The paper applies quantum math & physics to the generally accepted biological (bioinformatical) view, that non-canonical DNA structures have regulatory functions in gene expression and replication. The authors already applied their approach to the so called genetic code, defining the transcription and translation of the four letter triplet code of DNA into the 20 letter amino acid "language".

However, describing the so-called non-canonical DNA structures by the authors' approach, is far more complicated, though most appropriate and innovative. For the first time - and I am covering decades of my own experience in the field of chromatin structure and gene expression - molecular biology could become lifted up from describing just "quality" into a new orbit, where the interplay between quality, quantity, and time in the regulation of gene expression becomes defined my mathematics.
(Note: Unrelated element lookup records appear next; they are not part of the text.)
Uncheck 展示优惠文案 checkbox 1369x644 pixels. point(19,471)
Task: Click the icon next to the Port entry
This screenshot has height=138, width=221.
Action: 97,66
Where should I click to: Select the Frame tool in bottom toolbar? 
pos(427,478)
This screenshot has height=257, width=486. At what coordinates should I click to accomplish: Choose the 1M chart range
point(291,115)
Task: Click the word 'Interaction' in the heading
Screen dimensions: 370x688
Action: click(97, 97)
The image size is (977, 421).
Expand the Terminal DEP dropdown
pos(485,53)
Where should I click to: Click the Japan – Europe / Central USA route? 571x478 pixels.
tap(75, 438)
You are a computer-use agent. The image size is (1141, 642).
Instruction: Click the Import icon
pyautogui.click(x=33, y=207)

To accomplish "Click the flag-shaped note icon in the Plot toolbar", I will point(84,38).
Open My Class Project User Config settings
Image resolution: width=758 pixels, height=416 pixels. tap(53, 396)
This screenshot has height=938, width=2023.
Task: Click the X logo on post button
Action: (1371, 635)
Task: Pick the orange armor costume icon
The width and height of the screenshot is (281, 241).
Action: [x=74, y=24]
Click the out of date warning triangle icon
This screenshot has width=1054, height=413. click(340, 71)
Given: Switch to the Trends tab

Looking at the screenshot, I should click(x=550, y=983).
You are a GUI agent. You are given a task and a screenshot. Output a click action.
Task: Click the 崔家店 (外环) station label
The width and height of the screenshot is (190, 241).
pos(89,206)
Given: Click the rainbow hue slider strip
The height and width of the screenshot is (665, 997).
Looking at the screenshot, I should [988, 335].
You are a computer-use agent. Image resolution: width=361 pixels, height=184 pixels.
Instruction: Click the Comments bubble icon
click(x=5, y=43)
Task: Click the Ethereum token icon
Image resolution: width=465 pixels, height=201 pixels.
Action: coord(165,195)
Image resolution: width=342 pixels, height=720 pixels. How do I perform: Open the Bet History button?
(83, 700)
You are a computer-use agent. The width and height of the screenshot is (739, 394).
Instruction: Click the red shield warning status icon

I therefor definitely want this paper being published!

Referred to the mathematical background, well established notions from algebraic geometry combined with topological aspects were applied. As far as visible, I couldn't detect any draw-backs concerning the rigor of the mathematical argumentations, though several of them are just covered by citations.

Now the "however" sentences: There may be not many physicists, mathematicians, and/or biologists who understand both sides of the coin. That's why I recommend to cite and discuss by adding the "qualitative figures" from one of the many comprehensive review papers on non-canonical DNA structures. Also, from the "conventional" mathematical side, I would like to see papers added, like:

An algebro-geometric model for the shape of supercoiled DNA (https://doi.org/10.1016/j.physd.2021.133073)

Geometry of gene regulatory dynamics (https://doi.org/10.1073/pnas.2109729119)

Author Response

2. Response to Referee 2

We thank Referee 2 about his reading. We completely agree with him that our paper is in the direction of confirming “the generally accepted view that non-canonical DNA structures have regulatory functions in gene expression and regulation”. Our reply to the “however” sentence is a conclusion that was lacking in our first submission. In the conclusion, we quote a recent review paper by Bansal et al about non-canonical DNA structures. We also quote the two proposed papers by Matsutani et al, and Rand et al.  This work  may  have  to  do  with  the  correspondence  between  Painlev´e  VI  and Fricke surfaces, as mentioned at the end.

Round 2

Reviewer 1 Report

The author adress all my comments. The paper is now more readiable. The changes in the conclusion were absolutely necessary to understand the work in this paper.